Override the temporary path configuration used by neo4j admin

I am using the neo4j admin tool to import a very large number of nodes and edges into an empty graph db (all running on version 5.26.1).

It all runs smooth until the following step:

Switching to bigger page cache for relationship import 22.15GiB
  using configuration:Configuration[numberOfWorkers=24, temporaryPath=D:\...\neo4j\temp, numberOfTrackedDense=10000, applyBatchSize=64]
Importing relationships

At this step, it becomes very slow, e.g., after 24h, it has not reached 20% of this step. The input data and neo4j directory are all persisted on an HDD. To speed up, I want to use my 4TB NVMe. Running Neo4j on that drive, it ran smoother, but it ran out of storage on NVMe.

So, I am trying to have neo4j run on HDD, and use the NVMe for anything that needs temporaryPath (since this is the slowest step). But I could not find any configuration that lets me change this one only.

I tried symlinking that folder (created a symlinked temp directory when Neo4j expects and point that to the NVMe). But Neo4j ended up deleting my symlink and recreate the temp directory at \neo4j\temp.

Any thoughts on how I can override the value of that setting, or creating a symlink that neo4j will actually use? (Note that I do not want to have the entire neo4j database on the NVMe [since I will run out of storage], only the temporaryPath path).

I have not verified or tested, but I think you add something like "server.jvm.additional=-Djava.io.tmpdir=/desired/temp/dir" to neo4j-admin.conf (my guess is based on: System requirements - Operations Manual)

I set that configuration. It ended up creating a temp folder at a given location with the following files in it.

jna10286307437053657375.dll
jna10286307437053657375.dll.x

These were the only files in that temp directory with no additional files added. And, it still continued creating the large files in the temp directory under \neo4j\relate-data\dbmss\dbms-[uuid]\data\databases\neo4j\temp

I suspected there was more then one temp path at play. Let me investigate and get back to you.

1 Like

@hakan.lofqvist1 Thank you for looking into this! It is extremely helpful as we're currently blocked by this and may miss our deadlines. A solution to this will be very helpful for us!
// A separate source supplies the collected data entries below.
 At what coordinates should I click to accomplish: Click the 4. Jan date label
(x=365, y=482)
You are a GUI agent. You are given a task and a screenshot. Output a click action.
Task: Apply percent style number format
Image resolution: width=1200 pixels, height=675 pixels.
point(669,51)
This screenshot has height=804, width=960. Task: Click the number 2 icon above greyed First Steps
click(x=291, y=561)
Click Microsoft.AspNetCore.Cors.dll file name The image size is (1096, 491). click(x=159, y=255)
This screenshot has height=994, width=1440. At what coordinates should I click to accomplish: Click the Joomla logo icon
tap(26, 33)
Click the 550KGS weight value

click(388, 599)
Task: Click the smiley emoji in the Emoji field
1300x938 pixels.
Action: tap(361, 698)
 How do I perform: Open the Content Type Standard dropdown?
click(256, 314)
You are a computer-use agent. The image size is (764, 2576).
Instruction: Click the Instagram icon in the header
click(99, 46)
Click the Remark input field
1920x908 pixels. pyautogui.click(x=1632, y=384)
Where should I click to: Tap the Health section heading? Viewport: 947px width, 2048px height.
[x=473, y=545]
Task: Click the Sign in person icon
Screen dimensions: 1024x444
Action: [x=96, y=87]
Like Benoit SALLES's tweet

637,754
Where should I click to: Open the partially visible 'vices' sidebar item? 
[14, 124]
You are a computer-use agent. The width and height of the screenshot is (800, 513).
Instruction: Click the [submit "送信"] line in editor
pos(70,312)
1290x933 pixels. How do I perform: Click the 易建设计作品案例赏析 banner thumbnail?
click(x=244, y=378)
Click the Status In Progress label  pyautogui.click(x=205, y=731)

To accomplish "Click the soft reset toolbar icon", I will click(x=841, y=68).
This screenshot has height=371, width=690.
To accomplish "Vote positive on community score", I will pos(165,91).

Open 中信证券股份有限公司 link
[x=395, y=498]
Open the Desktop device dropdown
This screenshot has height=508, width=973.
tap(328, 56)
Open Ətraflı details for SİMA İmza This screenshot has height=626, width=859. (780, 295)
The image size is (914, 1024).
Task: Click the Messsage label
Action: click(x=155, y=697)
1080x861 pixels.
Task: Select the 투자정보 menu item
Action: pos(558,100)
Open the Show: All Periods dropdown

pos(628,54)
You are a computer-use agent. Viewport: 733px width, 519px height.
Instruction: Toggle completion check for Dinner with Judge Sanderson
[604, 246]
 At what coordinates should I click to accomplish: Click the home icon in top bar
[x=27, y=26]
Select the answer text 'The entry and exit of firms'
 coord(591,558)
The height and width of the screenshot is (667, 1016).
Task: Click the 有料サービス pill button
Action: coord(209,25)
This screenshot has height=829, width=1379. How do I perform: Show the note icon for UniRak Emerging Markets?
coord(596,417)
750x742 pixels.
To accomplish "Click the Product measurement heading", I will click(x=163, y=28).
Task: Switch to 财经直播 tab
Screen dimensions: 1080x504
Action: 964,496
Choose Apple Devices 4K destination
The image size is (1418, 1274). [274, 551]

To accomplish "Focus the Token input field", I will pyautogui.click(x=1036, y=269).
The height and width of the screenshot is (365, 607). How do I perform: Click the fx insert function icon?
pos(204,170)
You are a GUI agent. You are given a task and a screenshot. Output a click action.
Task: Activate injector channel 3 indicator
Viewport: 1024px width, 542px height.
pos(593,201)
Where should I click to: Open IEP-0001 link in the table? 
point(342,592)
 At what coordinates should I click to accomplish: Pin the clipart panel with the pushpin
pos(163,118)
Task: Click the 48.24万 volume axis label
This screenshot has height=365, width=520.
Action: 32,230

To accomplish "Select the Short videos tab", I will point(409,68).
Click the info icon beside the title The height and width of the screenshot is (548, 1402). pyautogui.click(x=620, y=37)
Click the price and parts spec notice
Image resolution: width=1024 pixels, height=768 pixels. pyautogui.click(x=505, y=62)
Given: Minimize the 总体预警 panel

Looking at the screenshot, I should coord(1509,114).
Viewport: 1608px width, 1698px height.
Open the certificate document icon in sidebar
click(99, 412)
I got a short comment: temporary files are split up and deleted throughout the import process. Unfortunately it looks like there is no config option to use a separate temp path during the import. Personally, I would use the fastest drive you have at your disposal. It needs to have sufficient space and I am not sure if you would benefit from multiple volumes (at least not for temp + target).

Is it an option for you to get a larger volume? If you are on a cloud vm, it usually pays off to get more muscle and be done with the import in a shorter period of time.

Thanks for checking this.